Entendí que, sin pensarlo, al hacer este proyecto estoy representando el encuentro de dos mundos. Aún cuando no soy propietaria de las tierras, en esta historia le pongo el rostro a quien despoja. Quizás no me ven a mí, sino a esas personas que les compraron las tierras a cinco o diez pesos el metro cuadrado, en el mejor de los casos. 


Esta desconfianza generalizada, ha sido mi experiencia en la colonia. Según Oscar, generar vínculos requiere tiempo para conocer al vecino y la vecina y en los fraccionamientos las personas rotamos cada año, es decir, no tenemos tiempo para gestar una relación. En cambio, en el corazón de la Colonia, se sostienen vínculos de años, de padrinazgos, fiestas religiosas y celebraciones. A Don Pablo lo saludaban mientras lo entrevistaba y él con risa me decía: “es que me conocen desde los 7 añitos”. Mientras yo anhelaba ser parte de ese entramado comunitario. 


Resistir al despojo

Fui a hacer la última grabación para esta historia en La Parroquia La Purísima Concepción la Cruz., una iglesia construída con ayuda de la comunidad. Creía que el frente de la iglesia era por la calle Emiliano Zapata, en dónde se ve una capilla y el santísimo expuesto. Pero me di cuenta que esto que veía era la parte de atrás de la iglesia y que la entrada principal era por la calle Carmen Serdán. Caminé hasta allá y cuando vi el frente quedé perpleja.
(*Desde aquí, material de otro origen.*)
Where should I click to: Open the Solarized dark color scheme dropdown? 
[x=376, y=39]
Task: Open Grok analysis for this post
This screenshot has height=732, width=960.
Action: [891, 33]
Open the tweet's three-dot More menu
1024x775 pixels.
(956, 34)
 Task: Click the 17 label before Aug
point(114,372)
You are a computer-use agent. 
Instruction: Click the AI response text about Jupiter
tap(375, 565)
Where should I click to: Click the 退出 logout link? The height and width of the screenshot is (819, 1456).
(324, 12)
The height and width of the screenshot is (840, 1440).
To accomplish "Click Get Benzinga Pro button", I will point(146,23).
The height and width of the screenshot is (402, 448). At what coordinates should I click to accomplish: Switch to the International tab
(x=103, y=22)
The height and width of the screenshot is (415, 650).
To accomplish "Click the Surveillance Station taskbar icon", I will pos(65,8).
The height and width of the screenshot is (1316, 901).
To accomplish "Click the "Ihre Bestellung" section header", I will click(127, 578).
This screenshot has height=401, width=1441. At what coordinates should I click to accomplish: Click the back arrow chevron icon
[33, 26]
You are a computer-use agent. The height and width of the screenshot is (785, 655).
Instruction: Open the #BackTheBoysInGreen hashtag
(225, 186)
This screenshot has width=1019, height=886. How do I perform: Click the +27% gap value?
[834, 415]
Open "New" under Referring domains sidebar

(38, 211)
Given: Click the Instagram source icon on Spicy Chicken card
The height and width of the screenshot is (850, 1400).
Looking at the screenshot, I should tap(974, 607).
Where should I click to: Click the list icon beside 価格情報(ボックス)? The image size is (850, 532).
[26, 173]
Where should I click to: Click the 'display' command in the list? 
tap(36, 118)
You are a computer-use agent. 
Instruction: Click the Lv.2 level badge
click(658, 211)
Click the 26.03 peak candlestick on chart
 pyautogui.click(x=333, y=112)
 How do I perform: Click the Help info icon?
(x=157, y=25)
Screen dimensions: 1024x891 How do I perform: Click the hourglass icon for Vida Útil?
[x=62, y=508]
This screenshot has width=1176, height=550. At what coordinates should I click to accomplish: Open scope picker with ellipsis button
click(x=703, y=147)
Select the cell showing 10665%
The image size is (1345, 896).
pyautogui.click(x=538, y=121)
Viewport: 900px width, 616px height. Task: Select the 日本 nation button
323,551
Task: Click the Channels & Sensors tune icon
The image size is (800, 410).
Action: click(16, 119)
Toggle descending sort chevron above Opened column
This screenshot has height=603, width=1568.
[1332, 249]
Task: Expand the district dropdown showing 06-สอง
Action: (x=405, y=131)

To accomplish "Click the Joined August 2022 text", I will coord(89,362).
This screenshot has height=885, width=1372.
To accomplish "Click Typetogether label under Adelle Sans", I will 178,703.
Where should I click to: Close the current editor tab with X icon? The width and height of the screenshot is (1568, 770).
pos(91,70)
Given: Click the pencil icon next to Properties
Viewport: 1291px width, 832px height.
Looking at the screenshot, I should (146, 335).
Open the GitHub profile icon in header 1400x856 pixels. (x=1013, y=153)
Lo que vieron mis ojos fue justamente esa vida comunitaria a la que tanto anhelaba pertenecer, frente al atrio una explanada gigante en donde niños y niñas corrían, celebrando su día. Familias enteras repartían alimentos y bebidas. En la misma cuerda con la que hacían sonar las campanas colgaba una piñata colorida de la que caían deliciosos dulces, mientras todos los presentes gritaban de emoción. Al fondo se divisaba el Popocatepetl y detrás de él el sol se ocultaba haciendo un perfecto atardecer naranja. Me sentí afortunada por estar ahí y por primera vez sentirme parte de algo más grande que yo.